» **Your instructions**
Would you please write out every record exactly?

» **Provided data**
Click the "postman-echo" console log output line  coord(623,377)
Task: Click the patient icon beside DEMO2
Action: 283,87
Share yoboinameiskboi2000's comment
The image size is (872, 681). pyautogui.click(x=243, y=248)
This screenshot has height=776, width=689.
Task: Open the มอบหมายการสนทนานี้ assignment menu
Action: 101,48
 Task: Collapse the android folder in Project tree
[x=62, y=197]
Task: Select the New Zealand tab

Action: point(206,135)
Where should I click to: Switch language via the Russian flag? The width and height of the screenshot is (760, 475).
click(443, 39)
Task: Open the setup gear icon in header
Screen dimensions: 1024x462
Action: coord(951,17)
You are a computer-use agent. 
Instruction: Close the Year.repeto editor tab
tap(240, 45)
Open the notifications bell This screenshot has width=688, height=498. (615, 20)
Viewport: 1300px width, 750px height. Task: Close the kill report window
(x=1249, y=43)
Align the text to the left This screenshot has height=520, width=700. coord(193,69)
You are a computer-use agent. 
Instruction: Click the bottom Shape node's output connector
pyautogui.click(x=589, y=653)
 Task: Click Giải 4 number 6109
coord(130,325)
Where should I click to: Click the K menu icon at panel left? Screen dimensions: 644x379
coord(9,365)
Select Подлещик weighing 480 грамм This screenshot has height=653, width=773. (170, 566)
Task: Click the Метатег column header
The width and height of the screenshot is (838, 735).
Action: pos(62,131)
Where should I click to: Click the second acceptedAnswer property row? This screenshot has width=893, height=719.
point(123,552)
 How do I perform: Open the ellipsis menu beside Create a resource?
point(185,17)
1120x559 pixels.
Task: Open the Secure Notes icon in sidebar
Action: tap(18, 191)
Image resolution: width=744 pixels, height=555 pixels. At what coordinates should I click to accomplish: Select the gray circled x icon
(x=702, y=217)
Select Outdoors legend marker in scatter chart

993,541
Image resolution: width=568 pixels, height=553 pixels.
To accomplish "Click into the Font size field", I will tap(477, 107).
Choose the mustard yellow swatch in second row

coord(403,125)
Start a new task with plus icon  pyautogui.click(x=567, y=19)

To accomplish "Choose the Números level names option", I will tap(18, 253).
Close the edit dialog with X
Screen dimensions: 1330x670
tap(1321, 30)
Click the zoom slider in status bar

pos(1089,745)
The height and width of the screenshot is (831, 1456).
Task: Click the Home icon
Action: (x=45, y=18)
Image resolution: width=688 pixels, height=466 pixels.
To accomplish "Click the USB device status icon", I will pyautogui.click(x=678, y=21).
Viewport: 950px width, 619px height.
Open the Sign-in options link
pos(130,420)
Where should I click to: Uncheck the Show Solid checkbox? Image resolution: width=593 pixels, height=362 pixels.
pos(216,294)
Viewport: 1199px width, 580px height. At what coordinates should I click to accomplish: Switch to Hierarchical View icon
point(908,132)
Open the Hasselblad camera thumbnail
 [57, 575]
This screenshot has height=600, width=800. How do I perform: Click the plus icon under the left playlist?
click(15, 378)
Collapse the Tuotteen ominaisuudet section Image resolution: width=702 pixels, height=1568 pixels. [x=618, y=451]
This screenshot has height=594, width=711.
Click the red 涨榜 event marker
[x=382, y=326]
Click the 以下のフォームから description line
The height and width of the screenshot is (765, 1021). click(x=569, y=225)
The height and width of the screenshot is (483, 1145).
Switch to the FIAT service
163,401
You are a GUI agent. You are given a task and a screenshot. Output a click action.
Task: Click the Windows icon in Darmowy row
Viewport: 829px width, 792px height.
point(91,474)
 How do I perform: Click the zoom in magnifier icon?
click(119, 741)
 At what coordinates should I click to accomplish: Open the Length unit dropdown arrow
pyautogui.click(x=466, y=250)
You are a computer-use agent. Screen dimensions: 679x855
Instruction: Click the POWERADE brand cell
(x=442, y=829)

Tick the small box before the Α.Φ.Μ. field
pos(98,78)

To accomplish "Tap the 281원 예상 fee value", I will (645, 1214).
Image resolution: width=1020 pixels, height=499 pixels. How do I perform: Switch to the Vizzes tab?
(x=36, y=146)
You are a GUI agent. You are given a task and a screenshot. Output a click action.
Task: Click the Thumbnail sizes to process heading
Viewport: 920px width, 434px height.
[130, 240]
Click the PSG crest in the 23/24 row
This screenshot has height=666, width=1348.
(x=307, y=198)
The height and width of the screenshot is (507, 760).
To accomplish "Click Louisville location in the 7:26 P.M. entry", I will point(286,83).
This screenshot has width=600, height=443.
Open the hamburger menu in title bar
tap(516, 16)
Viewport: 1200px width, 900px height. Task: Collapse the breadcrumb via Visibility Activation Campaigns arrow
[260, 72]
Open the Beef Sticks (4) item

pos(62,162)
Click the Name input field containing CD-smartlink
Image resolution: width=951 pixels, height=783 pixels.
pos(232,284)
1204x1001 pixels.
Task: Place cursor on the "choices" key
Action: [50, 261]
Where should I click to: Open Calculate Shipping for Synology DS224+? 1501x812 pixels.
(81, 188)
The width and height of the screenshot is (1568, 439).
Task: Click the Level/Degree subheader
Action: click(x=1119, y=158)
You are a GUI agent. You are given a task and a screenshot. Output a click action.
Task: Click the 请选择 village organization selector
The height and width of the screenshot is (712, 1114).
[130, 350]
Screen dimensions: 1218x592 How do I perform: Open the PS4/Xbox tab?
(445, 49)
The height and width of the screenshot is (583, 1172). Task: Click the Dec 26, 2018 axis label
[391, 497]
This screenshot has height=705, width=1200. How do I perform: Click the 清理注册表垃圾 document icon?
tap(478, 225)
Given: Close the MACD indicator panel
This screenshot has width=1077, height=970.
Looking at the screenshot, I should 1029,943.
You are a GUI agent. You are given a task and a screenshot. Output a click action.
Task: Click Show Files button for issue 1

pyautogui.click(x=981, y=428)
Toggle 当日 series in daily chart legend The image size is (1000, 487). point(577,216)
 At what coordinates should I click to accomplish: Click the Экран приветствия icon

» **Solution below**
Click the "postman-echo" console log output line  coord(623,377)
Task: Click the patient icon beside DEMO2
Action: 283,87
Share yoboinameiskboi2000's comment
The image size is (872, 681). pyautogui.click(x=243, y=248)
This screenshot has height=776, width=689.
Task: Open the มอบหมายการสนทนานี้ assignment menu
Action: 101,48
 Task: Collapse the android folder in Project tree
[x=62, y=197]
Task: Select the New Zealand tab

Action: point(206,135)
Where should I click to: Switch language via the Russian flag? The width and height of the screenshot is (760, 475).
click(443, 39)
Task: Open the setup gear icon in header
Screen dimensions: 1024x462
Action: coord(951,17)
You are a computer-use agent. 
Instruction: Close the Year.repeto editor tab
tap(240, 45)
Open the notifications bell This screenshot has width=688, height=498. (615, 20)
Viewport: 1300px width, 750px height. Task: Close the kill report window
(x=1249, y=43)
Align the text to the left This screenshot has height=520, width=700. coord(193,69)
You are a computer-use agent. 
Instruction: Click the bottom Shape node's output connector
pyautogui.click(x=589, y=653)
 Task: Click Giải 4 number 6109
coord(130,325)
Where should I click to: Click the K menu icon at panel left? Screen dimensions: 644x379
coord(9,365)
Select Подлещик weighing 480 грамм This screenshot has height=653, width=773. (170, 566)
Task: Click the Метатег column header
The width and height of the screenshot is (838, 735).
Action: pos(62,131)
Where should I click to: Click the second acceptedAnswer property row? This screenshot has width=893, height=719.
point(123,552)
 How do I perform: Open the ellipsis menu beside Create a resource?
point(185,17)
1120x559 pixels.
Task: Open the Secure Notes icon in sidebar
Action: tap(18, 191)
Image resolution: width=744 pixels, height=555 pixels. At what coordinates should I click to accomplish: Select the gray circled x icon
(x=702, y=217)
Select Outdoors legend marker in scatter chart

993,541
Image resolution: width=568 pixels, height=553 pixels.
To accomplish "Click into the Font size field", I will tap(477, 107).
Choose the mustard yellow swatch in second row

coord(403,125)
Start a new task with plus icon  pyautogui.click(x=567, y=19)

To accomplish "Choose the Números level names option", I will tap(18, 253).
Close the edit dialog with X
Screen dimensions: 1330x670
tap(1321, 30)
Click the zoom slider in status bar

pos(1089,745)
The height and width of the screenshot is (831, 1456).
Task: Click the Home icon
Action: (x=45, y=18)
Image resolution: width=688 pixels, height=466 pixels.
To accomplish "Click the USB device status icon", I will pyautogui.click(x=678, y=21).
Viewport: 950px width, 619px height.
Open the Sign-in options link
pos(130,420)
Where should I click to: Uncheck the Show Solid checkbox? Image resolution: width=593 pixels, height=362 pixels.
pos(216,294)
Viewport: 1199px width, 580px height. At what coordinates should I click to accomplish: Switch to Hierarchical View icon
point(908,132)
Open the Hasselblad camera thumbnail
 [57, 575]
This screenshot has height=600, width=800. How do I perform: Click the plus icon under the left playlist?
click(15, 378)
Collapse the Tuotteen ominaisuudet section Image resolution: width=702 pixels, height=1568 pixels. [x=618, y=451]
This screenshot has height=594, width=711.
Click the red 涨榜 event marker
[x=382, y=326]
Click the 以下のフォームから description line
The height and width of the screenshot is (765, 1021). click(x=569, y=225)
The height and width of the screenshot is (483, 1145).
Switch to the FIAT service
163,401
You are a GUI agent. You are given a task and a screenshot. Output a click action.
Task: Click the Windows icon in Darmowy row
Viewport: 829px width, 792px height.
point(91,474)
 How do I perform: Click the zoom in magnifier icon?
click(119, 741)
 At what coordinates should I click to accomplish: Open the Length unit dropdown arrow
pyautogui.click(x=466, y=250)
You are a computer-use agent. Screen dimensions: 679x855
Instruction: Click the POWERADE brand cell
(x=442, y=829)

Tick the small box before the Α.Φ.Μ. field
pos(98,78)

To accomplish "Tap the 281원 예상 fee value", I will (645, 1214).
Image resolution: width=1020 pixels, height=499 pixels. How do I perform: Switch to the Vizzes tab?
(x=36, y=146)
You are a GUI agent. You are given a task and a screenshot. Output a click action.
Task: Click the Thumbnail sizes to process heading
Viewport: 920px width, 434px height.
[130, 240]
Click the PSG crest in the 23/24 row
This screenshot has height=666, width=1348.
(x=307, y=198)
The height and width of the screenshot is (507, 760).
To accomplish "Click Louisville location in the 7:26 P.M. entry", I will point(286,83).
This screenshot has width=600, height=443.
Open the hamburger menu in title bar
tap(516, 16)
Viewport: 1200px width, 900px height. Task: Collapse the breadcrumb via Visibility Activation Campaigns arrow
[260, 72]
Open the Beef Sticks (4) item

pos(62,162)
Click the Name input field containing CD-smartlink
Image resolution: width=951 pixels, height=783 pixels.
pos(232,284)
1204x1001 pixels.
Task: Place cursor on the "choices" key
Action: [50, 261]
Where should I click to: Open Calculate Shipping for Synology DS224+? 1501x812 pixels.
(81, 188)
The width and height of the screenshot is (1568, 439).
Task: Click the Level/Degree subheader
Action: click(x=1119, y=158)
You are a GUI agent. You are given a task and a screenshot. Output a click action.
Task: Click the 请选择 village organization selector
The height and width of the screenshot is (712, 1114).
[130, 350]
Screen dimensions: 1218x592 How do I perform: Open the PS4/Xbox tab?
(445, 49)
The height and width of the screenshot is (583, 1172). Task: Click the Dec 26, 2018 axis label
[391, 497]
This screenshot has height=705, width=1200. How do I perform: Click the 清理注册表垃圾 document icon?
tap(478, 225)
Given: Close the MACD indicator panel
This screenshot has width=1077, height=970.
Looking at the screenshot, I should 1029,943.
You are a GUI agent. You are given a task and a screenshot. Output a click action.
Task: Click Show Files button for issue 1

pyautogui.click(x=981, y=428)
Toggle 当日 series in daily chart legend The image size is (1000, 487). point(577,216)
 At what coordinates should I click to accomplish: Click the Экран приветствия icon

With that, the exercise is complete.